For the data below, please report each line where the word "mode" is found.

=== Recorded information ===

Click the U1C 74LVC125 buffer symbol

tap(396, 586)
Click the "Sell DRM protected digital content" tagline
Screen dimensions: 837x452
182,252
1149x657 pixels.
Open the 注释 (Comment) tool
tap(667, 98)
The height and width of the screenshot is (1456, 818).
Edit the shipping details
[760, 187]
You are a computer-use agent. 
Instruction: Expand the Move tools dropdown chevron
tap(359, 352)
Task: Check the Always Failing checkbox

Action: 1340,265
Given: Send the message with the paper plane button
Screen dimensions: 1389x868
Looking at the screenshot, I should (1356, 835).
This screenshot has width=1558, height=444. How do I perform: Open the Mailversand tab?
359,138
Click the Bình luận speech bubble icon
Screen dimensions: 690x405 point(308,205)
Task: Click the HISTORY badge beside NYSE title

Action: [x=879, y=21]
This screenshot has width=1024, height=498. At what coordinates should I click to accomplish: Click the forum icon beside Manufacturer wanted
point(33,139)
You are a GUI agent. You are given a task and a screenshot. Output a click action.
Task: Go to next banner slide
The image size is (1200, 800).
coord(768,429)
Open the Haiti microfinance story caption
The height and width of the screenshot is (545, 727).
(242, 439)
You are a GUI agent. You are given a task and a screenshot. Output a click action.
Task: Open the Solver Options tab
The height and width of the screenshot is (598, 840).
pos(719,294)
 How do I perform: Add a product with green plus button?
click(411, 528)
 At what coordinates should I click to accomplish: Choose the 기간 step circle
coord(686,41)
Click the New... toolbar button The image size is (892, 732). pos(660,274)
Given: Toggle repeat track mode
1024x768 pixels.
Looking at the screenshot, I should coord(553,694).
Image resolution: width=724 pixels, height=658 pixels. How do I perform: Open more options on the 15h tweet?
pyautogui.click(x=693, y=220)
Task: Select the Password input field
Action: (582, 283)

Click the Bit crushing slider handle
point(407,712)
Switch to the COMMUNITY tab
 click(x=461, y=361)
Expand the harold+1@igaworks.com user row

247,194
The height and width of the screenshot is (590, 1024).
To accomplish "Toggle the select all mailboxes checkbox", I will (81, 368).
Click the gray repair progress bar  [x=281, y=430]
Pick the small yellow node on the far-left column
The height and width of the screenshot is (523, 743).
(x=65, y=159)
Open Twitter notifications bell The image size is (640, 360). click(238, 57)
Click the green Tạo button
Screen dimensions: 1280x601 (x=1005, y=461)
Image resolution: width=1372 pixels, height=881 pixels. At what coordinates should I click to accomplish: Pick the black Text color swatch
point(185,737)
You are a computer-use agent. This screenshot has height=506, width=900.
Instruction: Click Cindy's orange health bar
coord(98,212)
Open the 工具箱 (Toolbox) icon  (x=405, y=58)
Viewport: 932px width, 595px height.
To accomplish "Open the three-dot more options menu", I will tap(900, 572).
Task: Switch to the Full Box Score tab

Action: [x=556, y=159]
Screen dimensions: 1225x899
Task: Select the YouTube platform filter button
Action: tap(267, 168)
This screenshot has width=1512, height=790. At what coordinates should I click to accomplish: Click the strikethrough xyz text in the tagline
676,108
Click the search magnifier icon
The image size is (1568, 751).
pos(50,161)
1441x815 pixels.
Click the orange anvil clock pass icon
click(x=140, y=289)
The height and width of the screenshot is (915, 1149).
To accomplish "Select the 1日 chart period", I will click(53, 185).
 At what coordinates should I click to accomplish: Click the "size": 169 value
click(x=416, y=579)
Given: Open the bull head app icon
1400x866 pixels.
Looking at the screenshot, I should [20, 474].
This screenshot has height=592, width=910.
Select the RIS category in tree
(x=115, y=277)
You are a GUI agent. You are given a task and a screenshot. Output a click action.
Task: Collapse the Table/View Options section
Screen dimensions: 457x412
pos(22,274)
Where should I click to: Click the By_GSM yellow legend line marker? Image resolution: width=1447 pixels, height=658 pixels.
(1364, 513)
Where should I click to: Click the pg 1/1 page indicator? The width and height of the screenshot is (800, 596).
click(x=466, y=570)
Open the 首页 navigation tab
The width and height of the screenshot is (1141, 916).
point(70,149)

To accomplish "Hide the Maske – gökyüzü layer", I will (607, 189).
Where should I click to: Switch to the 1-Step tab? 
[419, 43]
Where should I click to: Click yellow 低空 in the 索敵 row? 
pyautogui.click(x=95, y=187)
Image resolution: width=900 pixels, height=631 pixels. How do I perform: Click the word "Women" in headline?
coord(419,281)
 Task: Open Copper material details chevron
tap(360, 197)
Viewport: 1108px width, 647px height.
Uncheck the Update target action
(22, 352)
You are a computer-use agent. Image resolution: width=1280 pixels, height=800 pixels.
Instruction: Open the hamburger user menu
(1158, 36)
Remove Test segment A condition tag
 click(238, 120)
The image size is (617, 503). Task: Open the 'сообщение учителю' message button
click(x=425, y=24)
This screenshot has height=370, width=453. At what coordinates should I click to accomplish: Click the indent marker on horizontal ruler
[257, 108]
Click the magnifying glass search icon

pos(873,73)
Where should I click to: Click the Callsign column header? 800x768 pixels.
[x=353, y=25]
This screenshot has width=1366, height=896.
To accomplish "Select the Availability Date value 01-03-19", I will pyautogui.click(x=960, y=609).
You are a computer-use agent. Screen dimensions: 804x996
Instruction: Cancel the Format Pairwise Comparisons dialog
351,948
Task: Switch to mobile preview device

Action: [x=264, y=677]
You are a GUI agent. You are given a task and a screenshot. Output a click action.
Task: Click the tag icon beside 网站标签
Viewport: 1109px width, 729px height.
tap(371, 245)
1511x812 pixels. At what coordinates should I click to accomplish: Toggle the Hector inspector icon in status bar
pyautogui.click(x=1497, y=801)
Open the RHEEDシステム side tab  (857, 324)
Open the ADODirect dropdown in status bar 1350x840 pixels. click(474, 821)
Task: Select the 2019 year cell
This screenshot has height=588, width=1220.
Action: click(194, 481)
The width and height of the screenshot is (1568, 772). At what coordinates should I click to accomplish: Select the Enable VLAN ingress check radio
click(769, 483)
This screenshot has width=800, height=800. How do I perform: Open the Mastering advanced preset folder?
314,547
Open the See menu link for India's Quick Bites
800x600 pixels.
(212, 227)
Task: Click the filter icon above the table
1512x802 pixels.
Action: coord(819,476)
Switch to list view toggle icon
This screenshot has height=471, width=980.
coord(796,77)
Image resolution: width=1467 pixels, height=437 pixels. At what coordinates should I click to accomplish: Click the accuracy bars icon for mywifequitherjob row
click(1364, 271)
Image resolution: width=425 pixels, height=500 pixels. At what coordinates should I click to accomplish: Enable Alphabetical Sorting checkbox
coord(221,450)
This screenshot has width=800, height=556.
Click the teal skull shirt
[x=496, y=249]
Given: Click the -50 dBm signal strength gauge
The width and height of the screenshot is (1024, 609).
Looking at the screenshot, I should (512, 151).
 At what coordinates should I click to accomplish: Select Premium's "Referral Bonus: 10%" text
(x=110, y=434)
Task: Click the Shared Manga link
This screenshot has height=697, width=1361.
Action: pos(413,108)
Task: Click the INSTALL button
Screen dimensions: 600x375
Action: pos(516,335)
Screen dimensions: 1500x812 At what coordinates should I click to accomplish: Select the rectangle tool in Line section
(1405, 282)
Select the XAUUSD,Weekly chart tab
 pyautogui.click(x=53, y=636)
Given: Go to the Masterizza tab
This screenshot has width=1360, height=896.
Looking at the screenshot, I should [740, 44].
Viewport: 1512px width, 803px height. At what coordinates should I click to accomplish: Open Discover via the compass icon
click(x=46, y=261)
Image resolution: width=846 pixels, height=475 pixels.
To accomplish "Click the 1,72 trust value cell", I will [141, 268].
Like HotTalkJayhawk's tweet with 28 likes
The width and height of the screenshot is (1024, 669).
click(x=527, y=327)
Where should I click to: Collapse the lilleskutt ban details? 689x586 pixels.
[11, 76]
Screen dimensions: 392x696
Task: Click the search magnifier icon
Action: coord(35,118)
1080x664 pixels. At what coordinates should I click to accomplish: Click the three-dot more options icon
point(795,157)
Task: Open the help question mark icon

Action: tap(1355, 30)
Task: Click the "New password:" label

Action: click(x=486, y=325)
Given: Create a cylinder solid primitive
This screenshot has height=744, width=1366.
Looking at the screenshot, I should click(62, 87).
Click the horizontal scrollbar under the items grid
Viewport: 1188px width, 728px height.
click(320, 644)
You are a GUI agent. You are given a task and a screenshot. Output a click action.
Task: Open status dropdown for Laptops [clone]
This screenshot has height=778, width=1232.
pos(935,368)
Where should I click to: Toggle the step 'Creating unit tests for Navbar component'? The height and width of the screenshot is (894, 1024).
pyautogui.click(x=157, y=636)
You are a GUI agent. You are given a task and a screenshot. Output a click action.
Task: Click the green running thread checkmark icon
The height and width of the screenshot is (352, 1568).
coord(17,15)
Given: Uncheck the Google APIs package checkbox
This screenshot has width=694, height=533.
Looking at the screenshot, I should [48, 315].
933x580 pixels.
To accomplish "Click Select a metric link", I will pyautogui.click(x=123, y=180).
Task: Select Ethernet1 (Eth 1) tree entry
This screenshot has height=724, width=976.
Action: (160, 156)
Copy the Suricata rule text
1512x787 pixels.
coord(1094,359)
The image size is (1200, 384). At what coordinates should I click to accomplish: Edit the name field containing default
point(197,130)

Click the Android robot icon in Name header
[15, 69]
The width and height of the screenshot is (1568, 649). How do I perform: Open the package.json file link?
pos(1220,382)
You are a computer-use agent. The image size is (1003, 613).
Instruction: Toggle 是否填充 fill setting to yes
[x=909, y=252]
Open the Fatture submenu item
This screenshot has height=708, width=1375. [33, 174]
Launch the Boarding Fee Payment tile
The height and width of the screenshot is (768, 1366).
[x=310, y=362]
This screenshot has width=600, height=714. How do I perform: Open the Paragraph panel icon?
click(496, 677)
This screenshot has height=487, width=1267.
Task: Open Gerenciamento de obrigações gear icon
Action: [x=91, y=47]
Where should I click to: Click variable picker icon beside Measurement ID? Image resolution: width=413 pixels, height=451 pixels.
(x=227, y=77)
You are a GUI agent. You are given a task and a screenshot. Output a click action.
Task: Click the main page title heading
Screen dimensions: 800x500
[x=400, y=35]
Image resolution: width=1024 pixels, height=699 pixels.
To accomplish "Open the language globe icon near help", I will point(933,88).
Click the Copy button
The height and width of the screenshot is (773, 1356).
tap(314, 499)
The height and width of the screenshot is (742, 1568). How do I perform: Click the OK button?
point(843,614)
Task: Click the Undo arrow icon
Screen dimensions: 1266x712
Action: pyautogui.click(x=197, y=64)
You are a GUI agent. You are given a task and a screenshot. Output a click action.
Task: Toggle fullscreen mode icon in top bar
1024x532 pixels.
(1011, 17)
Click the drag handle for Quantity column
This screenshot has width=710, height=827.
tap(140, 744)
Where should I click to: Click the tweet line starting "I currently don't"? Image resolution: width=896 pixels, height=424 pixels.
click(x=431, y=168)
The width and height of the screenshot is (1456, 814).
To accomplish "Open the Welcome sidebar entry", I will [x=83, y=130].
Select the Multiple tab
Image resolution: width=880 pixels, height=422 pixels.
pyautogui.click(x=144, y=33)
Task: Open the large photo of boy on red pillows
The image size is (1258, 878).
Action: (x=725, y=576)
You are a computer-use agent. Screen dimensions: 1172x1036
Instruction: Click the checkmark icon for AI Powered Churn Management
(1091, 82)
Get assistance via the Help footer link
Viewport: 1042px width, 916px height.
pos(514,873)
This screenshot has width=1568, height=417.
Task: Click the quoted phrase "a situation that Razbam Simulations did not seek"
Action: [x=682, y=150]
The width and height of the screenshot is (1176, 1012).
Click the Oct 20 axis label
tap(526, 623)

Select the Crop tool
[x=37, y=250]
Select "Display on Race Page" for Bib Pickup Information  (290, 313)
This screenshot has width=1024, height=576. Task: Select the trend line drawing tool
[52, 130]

===

[Finished exercise]:
Given: Toggle repeat track mode
Task: Toggle fullscreen mode icon in top bar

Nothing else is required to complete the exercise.